Journal of Clinical Oncology, Vol 14, 1413-1420, Copyright © 1996 by American Society of Clinical Oncology
Economic evaluation of allogeneic bone marrow transplantation: a rudimentary model to generate estimates for the timely formulation of clinical policy
R Barr, W Furlong, J Henwood, D Feeny, J Wegener, I Walker and M Brain
Department of Pediatrics, McMaster University, Hamilton, Ontario, Canada.

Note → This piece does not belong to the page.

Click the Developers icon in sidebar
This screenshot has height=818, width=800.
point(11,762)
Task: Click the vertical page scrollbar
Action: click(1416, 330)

PURPOSE: To provide an evidence-based approach to the formulation of
clinical policy with respect to allogeneic bone marrow transplantation
(BMT) that involves perceived trade offs between two major factors: costs
and consequences. The report also highlights key informational
deficiencies. PATIENTS AND METHODS: Adults with acute myeloid leukemia
(AML) in second complete remission (2CR) and those with acute lymphoblastic
leukemia (ALL) in first complete remission (1CR) were assigned to BMT or
control groups solely on the availability of a suitable donor. All
hospital-borne costs were estimated, based on services used according to
manual chart review, in four categories: diagnostic and therapeutic costs,
professional fees, drug costs, and ward costs. Incremental costs and
incremental life-years were calculated, and the quotient determined a cost
per life-year gained by BMT for AML (2CR) and ALL (1CR). RESULTS: The
incremental cost (in 1992 Canadian dollars) per life-year gained by BMT
(cost-effectiveness) for AML (2CR) was $29,200; and for ALL (1CR) it was
minus $29,200. CONCLUSION: For AML (2CR), allogeneic BMT creates better
outcomes than standard treatment, but is more costly. For ALL (1CR), both
the costs and outcomes are similar for BMT and standard therapy. Quality
adjustments made to life-years gained did not change these conclusions.